KATHARINA SCHLÄFT "El Che" (26) © 2009, Sonja Hubmann


„Wofür interessierst Du Dich?“, wollte er nun von Natalia wissen. Die hübsche 15jährige räusperte sich verlegen und starrte unschlüssig auf die riesige Bibliothek, bis sie einfach wahllos ein Themengebiet nannte: „Poesie. Ich mag Gedichte!“, gestand Natalia. Ihr Angebeteter strich sich lässig über sein pechschwarzes Haar und trat dicht an Natalia heran. Theatralisch nahm er ihre zarte Hand und begann mit seinem Vortrag: „Para mi corazón basta tu pecho, para tu libertad bastan mis alas …“. 

Den Rest dieses Gedicht rezitierte er mit warmherziger Stimme, setzte allerdings immer wieder kantige Akzente, die seinen Vortrag noch fesselnder machten, zumindest für Natalia, die gebannt an seinen wohlgeformten Lippen hing. Auch Matías lauschte den Worten seines Schulkameraden und fixierte diesen mit seinen tiefblauen Augen. Einzig und alleine Katharina ließ sich von der weiteren Inspektion des Bücherregals nicht ablenken. 

Während Ernesto sein Herzblut in das wortgewaltige Gedicht legte, versuchte Katharina die Namen der Buchautoren zu entziffern. Da lehnten lateinamerikanische Schriftsteller wie Horacio Quiroga und Rubén Darío lässig an Karl Marx und Franz Kafka. Jack Londons Abenteuerromane hingegen steckten dichtgedrängt zwischen Jean-Paul Sarte und Albert Camus. Ein etwas abgeschlagenes Dasein fristete ein Buch mit dem Titel „Las flores del mal“ von Baudelaire. Es stützte seinerseits die abgegriffenen Werke von Sigmund Freud, Nietzsche und Lenin. Aha, da gab es sogar Bücher in französischer Sprache, wie zum Beispiel jene von Émile Zola, Alexandre Dumas, Stéphane Mallarmé oder Paul-Marie Verlaine. 

Während sich Ernesto immer noch seinem poetischen Erguss hingab, wanderte Katharinas interessierter Blick eine Etage tiefer, wo sie auf die Namen Pablo Neruda und Federico García Lorca stieß. Musste man die alle kennen? Gerade, als sie sich über ihr unheimliches Nichtwissen entsetzt zeigte, endete Ernestos Vortrag: „ … yo desperté y a veces emigran y huyen pájaros que dormían en tu alma.“ Natalia war vom Charme des jungen Mannes völlig hin und weg.
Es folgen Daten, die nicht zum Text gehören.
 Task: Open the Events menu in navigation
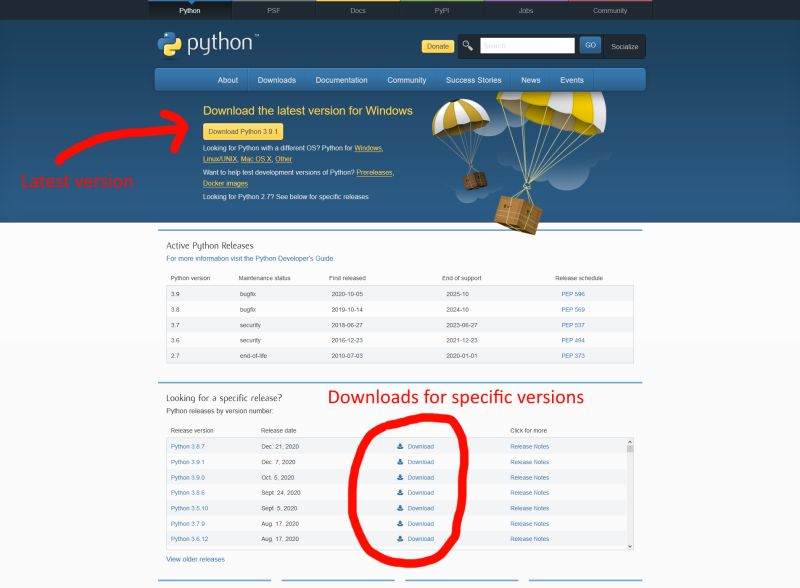[x=571, y=79]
Sie musste sich richtiggehend zwingen, ihren anhimmelnden Blick von Ernestos Lippen zu nehmen. Matías applaudierte beeindruckt und Katharina, tja, Katharina war endlich auf ein Buch gestoßen, das auch ihr ein Begriff war. 

Freudig erregt meldete sie ihre Entdeckung: „Ha, das Buch hier hab‘ ich auch gelesen, die Reise zum Mittelpunkt der Erde von Jules Verne“. Da sie aber von niemandem eine Reaktion erhielt, äugte sie verdutzt in die Runde. Matías lehnte andächtig am Bücherregal und ihre Natalias schwärmerischer Blick klebte immer noch an Ernesto, der ihr schließlich die Rätselfrage nach dem Autor des soeben vorgetragenen Gedichtes stellte. Natalia zeigte sich jedoch ahnungslos. Da auch von Katharina keine Antwort kam, gab Matías die Antwort: „Das war von Pablo Neruda. Mir gefällt dieses Werk auch sehr gut.“, gestand er. 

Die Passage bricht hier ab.